Experiment for similarity calculation

A contrast test of similarity calculation was performed for different chemical features. The similarity of chemical features between the two groups was calculated and considered similar if it was greater than 0.75. Finally, the results were compared with the descriptions in the sedimentological literature and the accuracy was calculated. The result is listed in Table 4.

Table 4 Result for similarity calculation

As shown in Table 4, compared to individual chemical feature similarity, hybrid similarity improves accuracy.
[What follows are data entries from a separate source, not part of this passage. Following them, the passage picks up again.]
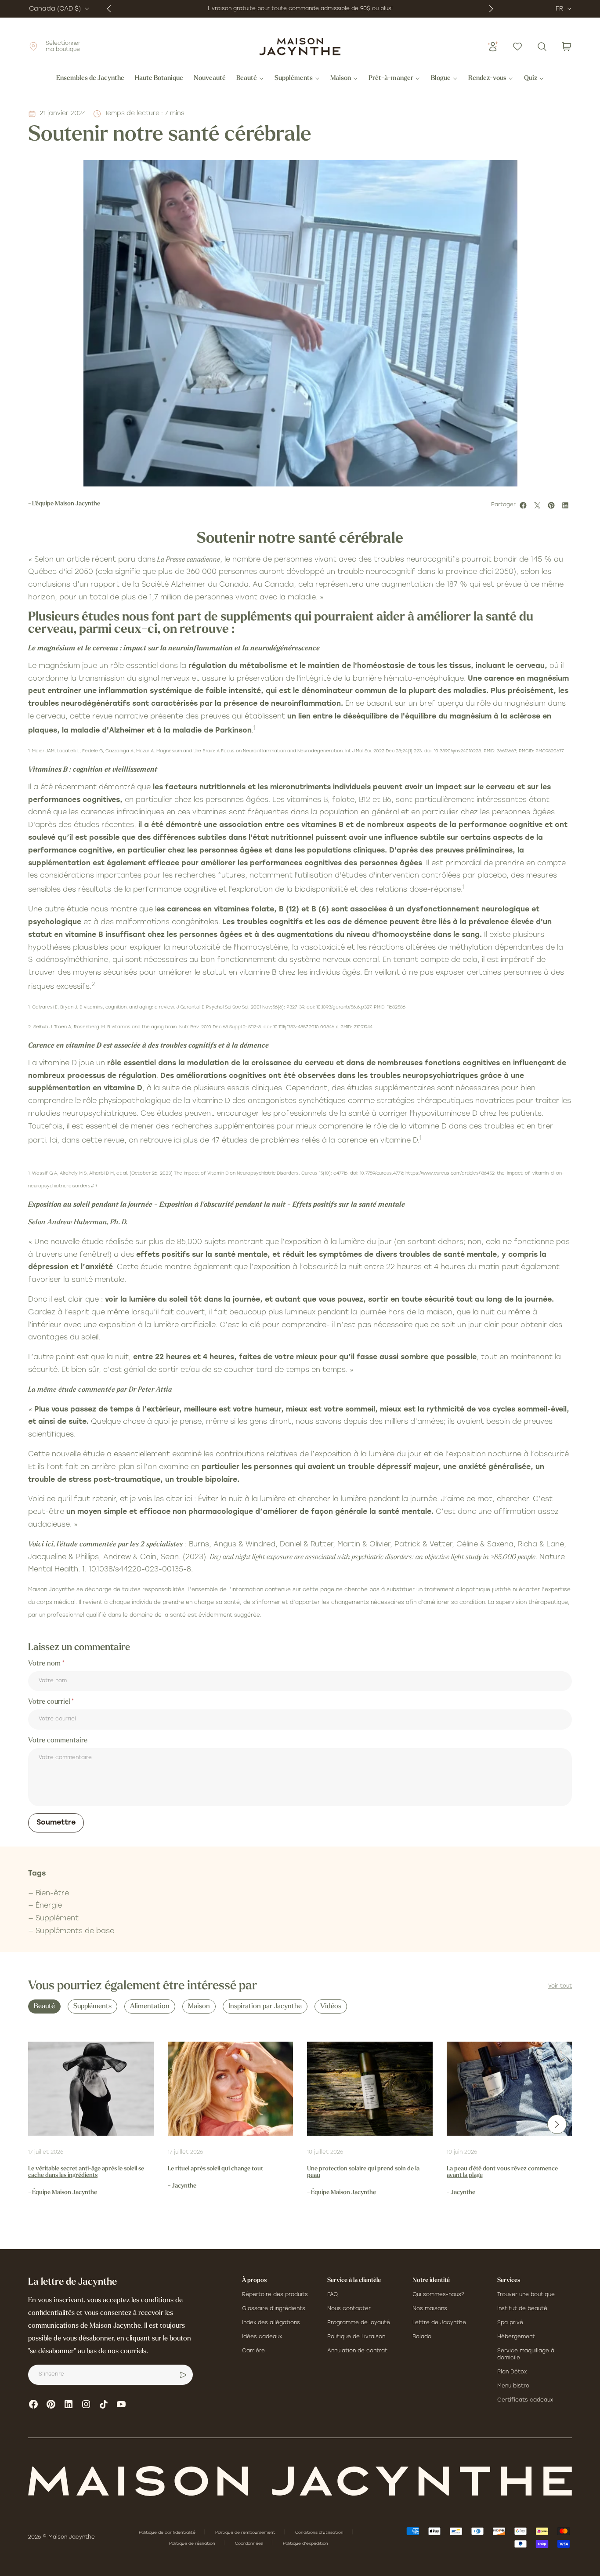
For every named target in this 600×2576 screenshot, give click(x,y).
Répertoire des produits (275, 2294)
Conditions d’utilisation (320, 2533)
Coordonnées (249, 2544)
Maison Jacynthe (71, 2537)
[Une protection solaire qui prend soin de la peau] (370, 2089)
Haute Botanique (159, 79)
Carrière (253, 2351)
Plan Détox (512, 2372)
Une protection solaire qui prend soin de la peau (363, 2172)
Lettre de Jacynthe (439, 2323)
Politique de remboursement (246, 2533)
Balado (421, 2337)
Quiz (530, 79)
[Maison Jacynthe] (300, 47)
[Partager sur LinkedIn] (566, 505)
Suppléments (294, 79)
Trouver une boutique (526, 2294)
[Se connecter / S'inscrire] (493, 46)
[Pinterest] (51, 2404)
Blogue (441, 79)
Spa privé (510, 2323)
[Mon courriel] (183, 2374)
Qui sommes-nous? (438, 2294)
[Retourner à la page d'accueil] (300, 2481)
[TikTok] (103, 2404)
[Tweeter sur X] (538, 505)
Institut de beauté (522, 2308)
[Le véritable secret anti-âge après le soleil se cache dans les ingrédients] (91, 2089)
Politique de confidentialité (168, 2533)
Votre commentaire (57, 1740)
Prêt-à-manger (391, 79)
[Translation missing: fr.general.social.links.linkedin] (68, 2404)
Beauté (246, 79)
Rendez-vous (487, 79)
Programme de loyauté (358, 2323)
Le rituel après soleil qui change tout (215, 2169)
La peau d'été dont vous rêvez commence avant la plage (502, 2172)
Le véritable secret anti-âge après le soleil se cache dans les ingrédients (86, 2172)
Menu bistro (513, 2386)
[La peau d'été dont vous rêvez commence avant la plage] (509, 2089)
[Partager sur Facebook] (524, 505)
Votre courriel (50, 1701)
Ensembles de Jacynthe (90, 79)
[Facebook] (33, 2404)
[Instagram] (86, 2404)
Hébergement (516, 2337)
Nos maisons (429, 2308)
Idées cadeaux (262, 2337)
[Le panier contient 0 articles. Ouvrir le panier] (566, 46)
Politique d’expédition (305, 2544)
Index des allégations (271, 2323)
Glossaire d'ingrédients (273, 2308)
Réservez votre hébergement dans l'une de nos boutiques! (281, 8)
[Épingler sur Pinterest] (552, 505)
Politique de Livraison (356, 2337)
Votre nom (45, 1663)
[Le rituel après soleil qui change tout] (230, 2089)
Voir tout (560, 1986)
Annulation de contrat (357, 2351)
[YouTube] (121, 2404)
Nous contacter (349, 2308)
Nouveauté (210, 79)
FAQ (332, 2294)
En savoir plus (382, 8)
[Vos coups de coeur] (517, 46)
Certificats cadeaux (525, 2400)
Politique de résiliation (193, 2544)
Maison (340, 79)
For instance, there was a 5\(\%\) increase in hybrid similarity in group 6 compared to group 1. In addition, group 7, which merges the three chemical features is the highest in terms of accuracy. The chemical information of zircons is missing due to weathering. Therefore, it leads to inaccurate calculation of a single chemical feature. The reason is the conflict between different chemical features. Hybrid similarity extracts multiple chemical features to resolve conflicts and improves the accuracy of zircon similarity.

Visualization

As illustrated in Fig. 4, all zircon data was aggregated and mapped to BaiduMap based on formations locations, where each mark is a formation.

Fig. 4
figure 4

Zircon data visualization

The similarity of zircons is shown in Fig. 5. The distance between two points represents the similarity with closer distance indicating higher similarity.

Fig. 5
figure 5

Zircon similarity visualization

Conclusion

FM-zircon was designed to rapidly extract zircon age features. NLP extracts semantic features to classify table keys. In addition, the hybrid similarity is calculated to alleviate conflicts between different isotopes, which is an important component of our FM-zircon. In the future, we will work on extracting table structure by table contextual features with few shot learning.